Quasinormal Modes of AdS Black Holes and the Approach to Thermal Equilibrium

TL;DR

This paper studies how scalar fields decay around AdS black holes by analyzing quasinormal modes, revealing exponential decay without power-law tails, and computes thermalization timescales in dual strongly coupled field theories.

Contribution

It provides the first detailed analysis of quasinormal modes for AdS black holes across multiple dimensions and links decay times to thermalization in dual field theories.

Findings

Decay is exponential with no late-time power-law tails.

Decay timescales are computed for 3, 4, and 6-dimensional dual theories.

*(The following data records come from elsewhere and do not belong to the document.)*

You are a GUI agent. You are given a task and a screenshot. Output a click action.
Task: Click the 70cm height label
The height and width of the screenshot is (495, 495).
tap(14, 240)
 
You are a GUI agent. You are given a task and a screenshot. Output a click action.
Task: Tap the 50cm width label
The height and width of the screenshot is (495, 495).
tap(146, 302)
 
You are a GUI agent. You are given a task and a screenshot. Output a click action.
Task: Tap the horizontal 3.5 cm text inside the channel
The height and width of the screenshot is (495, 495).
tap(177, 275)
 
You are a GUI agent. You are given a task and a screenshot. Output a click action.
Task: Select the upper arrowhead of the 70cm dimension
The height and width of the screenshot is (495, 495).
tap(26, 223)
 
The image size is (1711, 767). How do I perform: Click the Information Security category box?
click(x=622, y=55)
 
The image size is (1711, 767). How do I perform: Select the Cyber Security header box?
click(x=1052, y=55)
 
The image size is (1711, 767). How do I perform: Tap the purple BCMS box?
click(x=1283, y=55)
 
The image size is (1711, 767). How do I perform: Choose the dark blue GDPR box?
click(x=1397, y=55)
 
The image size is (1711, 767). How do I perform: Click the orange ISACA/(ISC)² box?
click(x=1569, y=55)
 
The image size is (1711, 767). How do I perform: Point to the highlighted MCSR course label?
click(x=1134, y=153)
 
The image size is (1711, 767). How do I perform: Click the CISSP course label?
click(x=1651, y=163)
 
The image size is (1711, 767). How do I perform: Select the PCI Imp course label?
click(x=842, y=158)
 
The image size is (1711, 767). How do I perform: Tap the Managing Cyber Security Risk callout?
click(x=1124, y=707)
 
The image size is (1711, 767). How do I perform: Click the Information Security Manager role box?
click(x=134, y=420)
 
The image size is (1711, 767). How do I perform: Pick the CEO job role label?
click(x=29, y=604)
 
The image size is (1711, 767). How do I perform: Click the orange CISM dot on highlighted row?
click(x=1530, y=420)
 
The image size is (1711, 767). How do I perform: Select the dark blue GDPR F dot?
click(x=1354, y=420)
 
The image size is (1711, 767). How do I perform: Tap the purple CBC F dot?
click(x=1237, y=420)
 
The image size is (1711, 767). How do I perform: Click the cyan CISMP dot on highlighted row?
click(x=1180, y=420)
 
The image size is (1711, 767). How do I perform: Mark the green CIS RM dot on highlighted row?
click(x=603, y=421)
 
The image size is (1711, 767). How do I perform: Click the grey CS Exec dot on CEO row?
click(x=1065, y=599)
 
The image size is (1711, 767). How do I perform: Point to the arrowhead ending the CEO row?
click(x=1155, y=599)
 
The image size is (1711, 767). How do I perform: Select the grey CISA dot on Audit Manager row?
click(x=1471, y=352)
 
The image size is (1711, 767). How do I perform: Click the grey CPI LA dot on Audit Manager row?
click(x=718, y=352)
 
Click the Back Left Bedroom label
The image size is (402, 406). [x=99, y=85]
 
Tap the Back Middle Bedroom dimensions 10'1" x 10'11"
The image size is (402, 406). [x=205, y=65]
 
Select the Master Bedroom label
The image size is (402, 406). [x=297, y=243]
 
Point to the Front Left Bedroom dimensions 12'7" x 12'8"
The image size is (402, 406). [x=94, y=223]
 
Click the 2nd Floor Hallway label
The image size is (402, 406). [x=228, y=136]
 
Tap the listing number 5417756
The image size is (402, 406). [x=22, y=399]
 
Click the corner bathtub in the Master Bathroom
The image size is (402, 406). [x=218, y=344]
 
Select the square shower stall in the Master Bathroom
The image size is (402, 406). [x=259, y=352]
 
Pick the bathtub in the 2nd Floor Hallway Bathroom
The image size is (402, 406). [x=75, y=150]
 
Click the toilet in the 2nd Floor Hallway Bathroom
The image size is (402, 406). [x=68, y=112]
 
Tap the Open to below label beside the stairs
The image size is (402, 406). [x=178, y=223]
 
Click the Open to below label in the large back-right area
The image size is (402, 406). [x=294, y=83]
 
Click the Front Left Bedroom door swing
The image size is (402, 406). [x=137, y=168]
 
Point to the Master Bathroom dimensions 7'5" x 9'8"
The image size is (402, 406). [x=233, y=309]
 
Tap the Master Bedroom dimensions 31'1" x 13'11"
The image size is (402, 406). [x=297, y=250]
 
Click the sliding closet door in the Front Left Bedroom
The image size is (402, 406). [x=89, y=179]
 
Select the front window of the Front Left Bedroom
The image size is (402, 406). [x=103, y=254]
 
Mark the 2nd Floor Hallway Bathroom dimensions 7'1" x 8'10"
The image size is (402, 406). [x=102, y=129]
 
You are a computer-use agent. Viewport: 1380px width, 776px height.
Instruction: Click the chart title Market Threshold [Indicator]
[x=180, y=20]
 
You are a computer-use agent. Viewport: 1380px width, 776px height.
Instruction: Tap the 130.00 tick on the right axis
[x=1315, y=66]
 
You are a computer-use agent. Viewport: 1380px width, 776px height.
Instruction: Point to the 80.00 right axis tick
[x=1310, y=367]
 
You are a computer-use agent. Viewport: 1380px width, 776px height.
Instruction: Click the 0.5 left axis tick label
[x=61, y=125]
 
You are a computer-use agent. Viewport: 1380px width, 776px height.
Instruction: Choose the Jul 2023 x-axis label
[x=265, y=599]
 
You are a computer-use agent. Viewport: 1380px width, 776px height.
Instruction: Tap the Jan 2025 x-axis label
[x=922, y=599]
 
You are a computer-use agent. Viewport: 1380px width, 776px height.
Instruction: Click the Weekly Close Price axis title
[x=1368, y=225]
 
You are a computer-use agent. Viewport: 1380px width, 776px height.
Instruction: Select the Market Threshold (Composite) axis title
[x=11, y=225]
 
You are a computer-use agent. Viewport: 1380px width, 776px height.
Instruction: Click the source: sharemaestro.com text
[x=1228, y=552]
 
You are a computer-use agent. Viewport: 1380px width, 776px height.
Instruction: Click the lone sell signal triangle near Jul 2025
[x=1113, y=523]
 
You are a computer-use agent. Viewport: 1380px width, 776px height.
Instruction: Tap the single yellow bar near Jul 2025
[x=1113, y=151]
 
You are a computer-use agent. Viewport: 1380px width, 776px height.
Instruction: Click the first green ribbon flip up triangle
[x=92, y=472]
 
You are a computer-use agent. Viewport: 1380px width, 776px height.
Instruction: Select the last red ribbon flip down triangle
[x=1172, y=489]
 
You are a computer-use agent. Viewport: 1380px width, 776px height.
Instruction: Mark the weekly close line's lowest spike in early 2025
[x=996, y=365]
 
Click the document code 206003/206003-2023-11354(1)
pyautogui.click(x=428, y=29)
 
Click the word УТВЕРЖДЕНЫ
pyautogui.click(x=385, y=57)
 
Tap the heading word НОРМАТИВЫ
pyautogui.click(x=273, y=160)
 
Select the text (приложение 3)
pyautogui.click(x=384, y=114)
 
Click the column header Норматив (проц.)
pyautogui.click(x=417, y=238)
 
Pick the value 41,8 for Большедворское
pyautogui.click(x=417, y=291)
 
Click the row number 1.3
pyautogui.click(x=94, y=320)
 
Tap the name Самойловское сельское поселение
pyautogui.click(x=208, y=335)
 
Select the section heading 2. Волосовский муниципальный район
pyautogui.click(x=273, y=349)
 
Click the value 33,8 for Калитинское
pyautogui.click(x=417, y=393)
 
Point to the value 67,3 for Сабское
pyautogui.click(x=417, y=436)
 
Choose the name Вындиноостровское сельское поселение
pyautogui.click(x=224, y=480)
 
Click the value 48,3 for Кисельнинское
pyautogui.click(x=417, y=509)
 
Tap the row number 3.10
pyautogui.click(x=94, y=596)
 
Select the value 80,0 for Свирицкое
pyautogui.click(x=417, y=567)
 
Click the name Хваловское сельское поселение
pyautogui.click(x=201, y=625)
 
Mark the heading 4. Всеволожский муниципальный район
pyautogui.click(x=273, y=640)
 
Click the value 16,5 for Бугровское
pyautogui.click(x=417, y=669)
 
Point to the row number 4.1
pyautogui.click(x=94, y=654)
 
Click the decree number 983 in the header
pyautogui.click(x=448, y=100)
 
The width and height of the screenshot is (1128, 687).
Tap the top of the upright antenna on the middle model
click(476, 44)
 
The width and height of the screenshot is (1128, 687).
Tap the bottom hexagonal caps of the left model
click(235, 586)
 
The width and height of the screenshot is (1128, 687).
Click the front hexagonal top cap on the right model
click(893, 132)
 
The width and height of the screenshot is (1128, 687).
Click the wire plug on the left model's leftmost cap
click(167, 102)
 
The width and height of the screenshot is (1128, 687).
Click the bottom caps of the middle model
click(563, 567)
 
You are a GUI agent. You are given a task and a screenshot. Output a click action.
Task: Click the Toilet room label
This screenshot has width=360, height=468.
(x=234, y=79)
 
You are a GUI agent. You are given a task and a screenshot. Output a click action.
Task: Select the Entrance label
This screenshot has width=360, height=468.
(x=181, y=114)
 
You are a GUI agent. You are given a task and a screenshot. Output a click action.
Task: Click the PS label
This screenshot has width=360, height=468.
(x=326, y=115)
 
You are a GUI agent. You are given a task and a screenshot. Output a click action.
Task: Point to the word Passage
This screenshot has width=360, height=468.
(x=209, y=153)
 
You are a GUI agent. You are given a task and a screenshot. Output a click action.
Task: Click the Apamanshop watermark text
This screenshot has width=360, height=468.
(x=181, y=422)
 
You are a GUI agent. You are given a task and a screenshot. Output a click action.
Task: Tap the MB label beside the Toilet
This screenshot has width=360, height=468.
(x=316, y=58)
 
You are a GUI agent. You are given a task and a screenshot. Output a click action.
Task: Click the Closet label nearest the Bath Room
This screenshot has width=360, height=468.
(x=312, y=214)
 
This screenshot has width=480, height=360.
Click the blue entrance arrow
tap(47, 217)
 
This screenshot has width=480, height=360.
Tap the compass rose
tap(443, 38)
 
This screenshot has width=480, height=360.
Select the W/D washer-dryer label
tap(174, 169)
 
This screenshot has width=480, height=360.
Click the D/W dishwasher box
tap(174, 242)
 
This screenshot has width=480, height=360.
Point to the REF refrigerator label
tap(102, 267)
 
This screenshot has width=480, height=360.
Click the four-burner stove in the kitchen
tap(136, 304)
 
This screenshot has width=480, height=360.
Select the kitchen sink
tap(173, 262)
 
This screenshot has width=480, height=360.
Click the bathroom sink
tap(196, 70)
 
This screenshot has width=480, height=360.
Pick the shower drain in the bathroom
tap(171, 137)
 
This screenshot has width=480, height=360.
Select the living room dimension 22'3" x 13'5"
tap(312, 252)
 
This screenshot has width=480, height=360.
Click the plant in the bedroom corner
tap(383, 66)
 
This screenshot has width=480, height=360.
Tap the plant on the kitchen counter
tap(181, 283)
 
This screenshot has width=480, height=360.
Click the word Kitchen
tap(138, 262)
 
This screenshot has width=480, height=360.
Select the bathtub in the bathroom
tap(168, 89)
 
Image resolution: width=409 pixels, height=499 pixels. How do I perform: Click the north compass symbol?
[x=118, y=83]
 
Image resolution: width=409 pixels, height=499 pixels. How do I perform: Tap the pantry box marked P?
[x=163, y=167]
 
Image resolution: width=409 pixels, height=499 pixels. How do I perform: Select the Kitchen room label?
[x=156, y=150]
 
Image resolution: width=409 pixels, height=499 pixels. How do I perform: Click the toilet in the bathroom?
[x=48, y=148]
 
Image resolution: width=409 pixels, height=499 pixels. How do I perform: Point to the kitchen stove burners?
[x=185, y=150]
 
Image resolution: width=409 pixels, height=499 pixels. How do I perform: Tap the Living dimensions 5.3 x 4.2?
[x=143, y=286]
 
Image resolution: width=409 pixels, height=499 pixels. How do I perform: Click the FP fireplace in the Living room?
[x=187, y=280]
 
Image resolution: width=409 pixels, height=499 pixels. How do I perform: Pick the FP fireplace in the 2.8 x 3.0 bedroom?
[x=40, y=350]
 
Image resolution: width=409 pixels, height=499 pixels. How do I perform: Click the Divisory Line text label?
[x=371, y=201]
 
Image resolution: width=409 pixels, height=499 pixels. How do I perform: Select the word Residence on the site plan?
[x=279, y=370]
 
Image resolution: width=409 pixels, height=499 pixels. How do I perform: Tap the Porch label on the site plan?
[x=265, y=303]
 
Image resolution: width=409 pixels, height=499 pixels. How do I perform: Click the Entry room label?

Results inform the approach to thermal equilibrium in strongly coupled systems.

Abstract

We investigate the decay of a scalar field outside a Schwarzschild anti de Sitter black hole. This is determined by computing the complex frequencies associated with quasinormal modes. There are qualitative differences from the asymptotically flat case, even in the limit of small black holes. In particular, for a given angular dependence, the decay is always exponential - there are no power law tails at late times. In terms of the AdS/CFT correspondence, a large black hole corresponds to an approximately thermal state in the field theory, and the decay of the scalar field corresponds to the decay of a perturbation of this state. Thus one obtains the timescale for the approach to thermal equilibrium. We compute these timescales for the strongly coupled field theories in three, four, and six dimensions which are dual to string theory in asymptotically AdS spacetimes.